Auf Heydrich wurde später ein Attentat verübt, der kurze Zeit darauf an den Folgen starb. Kam dieses Attentat zu spät? Es gab genug andere Vertreter, die diese Vernichtungspläne weiter umgesetzt haben.
Die Wannseekonferenz leitete damit eine Weichenstellung ein, in deren Verlauf das Wann, das Wie und das Wo der >>Endlösung<< neu bestimmt wurde. Die Vernichtung der europäischen Juden wurde nun zu einem Projekt, das nicht mehr in großen Teilen nach Kriegsende, sondern vollständig bereits während des Krieges durchgeführt werden sollte; die >>Endlösung<< der europäischen >>Judenfrage<< sollte nicht mehr in den besetzten sowjetischen Gebieten stattfinden, der Schwerpunkt wurde viel mehr in das besetzte Polen verlegt; (129f)

Ich ahne, was mit Deutschland und mit dem Rest Europa passiert wäre, hätte Hitler seinen Krieg gewonnen.
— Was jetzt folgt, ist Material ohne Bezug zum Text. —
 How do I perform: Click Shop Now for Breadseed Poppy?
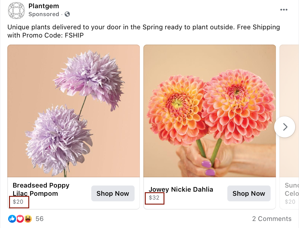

Nur aussprechen wage ich es nicht.

Mein Fazit zu dem Buch?

Nach dem Lesen und während des Lesens, wie ich oben schon geschrieben habe, konnte ich nicht aufhören, mich in diese Männer hineinzuversetzen. Wenn ich mir vorstelle, tagtäglich mit mörderischen Gedanken beschäftigt zu sein, und das noch über viele Jahre, so frage ich mich, wie eine menschliche Seele nur in der Lage sein kann, solche Energien in sich auszuhalten, und diese nach außen hin zu produzieren? Welche seelische Last tut man sich selbst damit an? 

Dabei sind in dieser Mordmaschinerie nicht nur sechs Millionen Juden umgekommen, sondern auch andere Menschen, die nicht in diesem Nazi-Regime gepasst haben. 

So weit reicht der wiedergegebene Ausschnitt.